Tengo grabados a fuego en la mente los siguientes instantes, y ahí seguirán por toda la eternidad. La hoja de la mano de John emitió un destello al captar un último rayo de sol, y luego la mano se movió rápidamente de izquierda a derecha y silenció los rezos que musitaba sir Richard. Yo me había quedado paralizado, como una estatua de piedra. Vi caer a sir Richard, en aquel siniestro crepúsculo, y vi brotar la sangre caliente de su cuello y manchar la sobreveste blanca para regar luego la arena del desierto. Y de pronto, me recobré. Grité «¡No!». Y me abalancé hacia John, demasiado tarde pero decidido de todos modos a dejar clara mi protesta. Gritaba palabras incoherentes, y luego me volví, aterrado, cuando los otros dos templarios murieron también ante mi vista, y me giré de nuevo hacia Robin y empecé a gritar y a jurar como un loco; lloraba, gemía y agitaba los puños y le maldecía ante el cielo como un vil asesino, un hombre sin honor, un canalla maldito de Dios.
En medio de mi delirio, escupiendo saliva, vi que Robin apartaba la vista de mí y le oí decir:
—Hazle callar, John, ten la bondad.
Luego algo pesado golpeó mi cráneo, y el mundo se volvió oscuro.
♦ ♦ ♦
Desperté en el soleado dormitorio del cuartel de los hospitalarios. Pero en esta ocasión no estaba Nur, ninguna mano blanca y dulce enjugó mi frente febril, ningún ángel de cabello oscuro me dio a beber un vaso de agua fresca. En cambio sí estaba William, con aspecto huraño y preocupado, y sosteniendo una jarra de loza agrietada llena de cerveza.
Me palpé con cautela la cabeza; tenía un grueso chichón en la parte posterior, del tamaño de un huevo de gallina, y un dolor como si me aplicaran una barra de hierro al rojo detrás de los ojos. Por lo menos mis amigos me habían llevado de vuelta a Acre, al parecer. Mi cuerpo estaba cubierto de sudor, y tiritaba de frío. Tomé la jarra de cerveza y la vacié de un trago. Luego me arrebujé en las mantas ásperas que me cubrían e intenté controlar mi tiritera.

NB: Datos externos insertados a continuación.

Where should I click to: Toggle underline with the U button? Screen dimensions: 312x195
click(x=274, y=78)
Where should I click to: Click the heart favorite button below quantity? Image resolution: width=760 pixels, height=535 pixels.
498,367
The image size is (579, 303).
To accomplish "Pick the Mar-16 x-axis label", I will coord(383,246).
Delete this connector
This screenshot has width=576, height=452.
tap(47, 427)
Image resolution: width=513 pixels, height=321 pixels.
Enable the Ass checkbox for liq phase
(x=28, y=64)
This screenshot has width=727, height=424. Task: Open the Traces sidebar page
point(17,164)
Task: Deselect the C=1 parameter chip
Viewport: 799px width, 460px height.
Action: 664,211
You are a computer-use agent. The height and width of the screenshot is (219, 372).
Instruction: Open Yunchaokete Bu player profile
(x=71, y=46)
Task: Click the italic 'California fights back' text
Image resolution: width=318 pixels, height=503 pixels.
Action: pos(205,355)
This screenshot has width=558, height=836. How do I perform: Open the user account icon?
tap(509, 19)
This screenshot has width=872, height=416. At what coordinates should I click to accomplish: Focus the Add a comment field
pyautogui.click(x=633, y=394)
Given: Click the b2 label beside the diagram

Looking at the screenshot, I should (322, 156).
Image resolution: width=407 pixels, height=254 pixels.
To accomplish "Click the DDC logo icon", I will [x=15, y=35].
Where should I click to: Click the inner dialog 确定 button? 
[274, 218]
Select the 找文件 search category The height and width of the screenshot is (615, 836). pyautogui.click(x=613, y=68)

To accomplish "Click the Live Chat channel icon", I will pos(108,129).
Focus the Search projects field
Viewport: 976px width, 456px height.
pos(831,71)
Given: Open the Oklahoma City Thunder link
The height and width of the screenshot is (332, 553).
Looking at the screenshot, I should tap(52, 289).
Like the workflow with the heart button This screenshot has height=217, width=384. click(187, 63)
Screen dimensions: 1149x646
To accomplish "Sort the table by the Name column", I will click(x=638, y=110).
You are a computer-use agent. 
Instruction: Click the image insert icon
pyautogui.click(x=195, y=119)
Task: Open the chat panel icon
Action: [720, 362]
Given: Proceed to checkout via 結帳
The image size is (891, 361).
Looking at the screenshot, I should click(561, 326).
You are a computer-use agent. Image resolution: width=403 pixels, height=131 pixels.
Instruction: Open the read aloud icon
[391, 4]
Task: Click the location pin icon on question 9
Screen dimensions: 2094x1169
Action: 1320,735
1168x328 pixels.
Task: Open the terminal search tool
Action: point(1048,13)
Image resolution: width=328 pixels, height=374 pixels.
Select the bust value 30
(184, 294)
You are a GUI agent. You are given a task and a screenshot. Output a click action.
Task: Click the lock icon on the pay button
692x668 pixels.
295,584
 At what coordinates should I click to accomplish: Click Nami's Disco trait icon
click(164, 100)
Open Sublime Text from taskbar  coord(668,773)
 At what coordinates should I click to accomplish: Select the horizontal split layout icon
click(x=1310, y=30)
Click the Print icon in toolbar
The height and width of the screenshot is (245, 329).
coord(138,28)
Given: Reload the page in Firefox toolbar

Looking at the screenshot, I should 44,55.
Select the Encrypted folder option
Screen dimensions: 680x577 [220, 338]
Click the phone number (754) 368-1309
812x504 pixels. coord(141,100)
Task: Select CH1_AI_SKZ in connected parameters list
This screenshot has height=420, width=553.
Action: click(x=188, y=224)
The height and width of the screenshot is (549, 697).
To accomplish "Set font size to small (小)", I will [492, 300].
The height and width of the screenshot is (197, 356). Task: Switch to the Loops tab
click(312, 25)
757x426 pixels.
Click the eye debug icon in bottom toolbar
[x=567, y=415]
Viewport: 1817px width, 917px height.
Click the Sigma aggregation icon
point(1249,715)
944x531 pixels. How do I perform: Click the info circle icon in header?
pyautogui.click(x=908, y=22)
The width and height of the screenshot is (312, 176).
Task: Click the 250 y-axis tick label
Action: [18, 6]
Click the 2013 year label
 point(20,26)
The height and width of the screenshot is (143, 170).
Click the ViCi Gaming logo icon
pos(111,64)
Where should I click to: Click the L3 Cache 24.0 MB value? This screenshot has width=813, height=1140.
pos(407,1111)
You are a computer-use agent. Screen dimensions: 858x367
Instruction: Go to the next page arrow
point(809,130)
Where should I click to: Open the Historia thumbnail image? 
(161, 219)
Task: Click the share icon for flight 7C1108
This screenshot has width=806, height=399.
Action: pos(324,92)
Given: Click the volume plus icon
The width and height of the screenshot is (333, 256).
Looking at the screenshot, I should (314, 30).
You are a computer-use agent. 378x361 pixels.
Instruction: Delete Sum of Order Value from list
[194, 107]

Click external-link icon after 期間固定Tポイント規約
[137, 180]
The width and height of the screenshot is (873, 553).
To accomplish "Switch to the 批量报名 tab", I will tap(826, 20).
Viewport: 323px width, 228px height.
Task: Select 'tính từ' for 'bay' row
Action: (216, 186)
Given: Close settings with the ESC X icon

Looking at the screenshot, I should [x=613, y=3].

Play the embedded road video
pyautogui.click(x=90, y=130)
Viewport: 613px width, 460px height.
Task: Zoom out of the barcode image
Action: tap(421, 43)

—¿Dónde está Nur? —pregunté a mi muy angustiado escudero.
—Oh, señor —contestó—. Oh, se-se-señor, no lo sé. No la he vi-visto desde hace tres días, cu-cuando os fuisteis al ej-ejercicio con Robin. No está en los apo-aposentos de las mujeres; Elise tampoco la ha visto. Pensamos que qui-quizá haya escapado para vo-volver a su pueblo.
—¿Llevo aquí tres días? ¿Y Nur se ha ido durante tanto tiempo?
La noticia hizo que la cabeza empezara a darme vueltas; no podía creer que me hubiera abandonado sin decirme nada. Un miedo espantoso se introdujo solapado en el interior de mi mente.
—Sí, señor. Murmurabais co-cosas espantosas, señor, de sangre, pe-pecado y el Jui-Juicio de Dios. Cosas terribles, señor, sobre el conde.
Incluso a pesar de la fiebre y del maldito dolor de cabeza, sentí crecer en mi cuerpo una oleada de pánico, de terror mortal por la vida de Nur. Y el nombre de ese terror era el de sir Richard Malvête. Me esforcé en suprimir el miedo de que la Bestia hubiera puesto sus sucias manos en ella, pero no pude.
—¿Dónde están todos los demás? —pregunté, porque me había dado cuenta de que el dormitorio estaba casi vacío. Ni siquiera estaban presentes los hermanos hospitalarios de la enfermería. La sala estaba casi desierta.
—To-todo el mundo ha ido a ver las ej-ejecuciones —dijo William.
—¿Qué ejecuciones?
—Saladino no ha entregado ni el rescate ni la Ve-vera Cruz, y el rey Ricardo ha or-ordenado que todos los prisioneros sean ejecutados.
—¿Todos? —exclamé, incrédulo—. Pero si son cientos, miles. No puede matarlos a todos.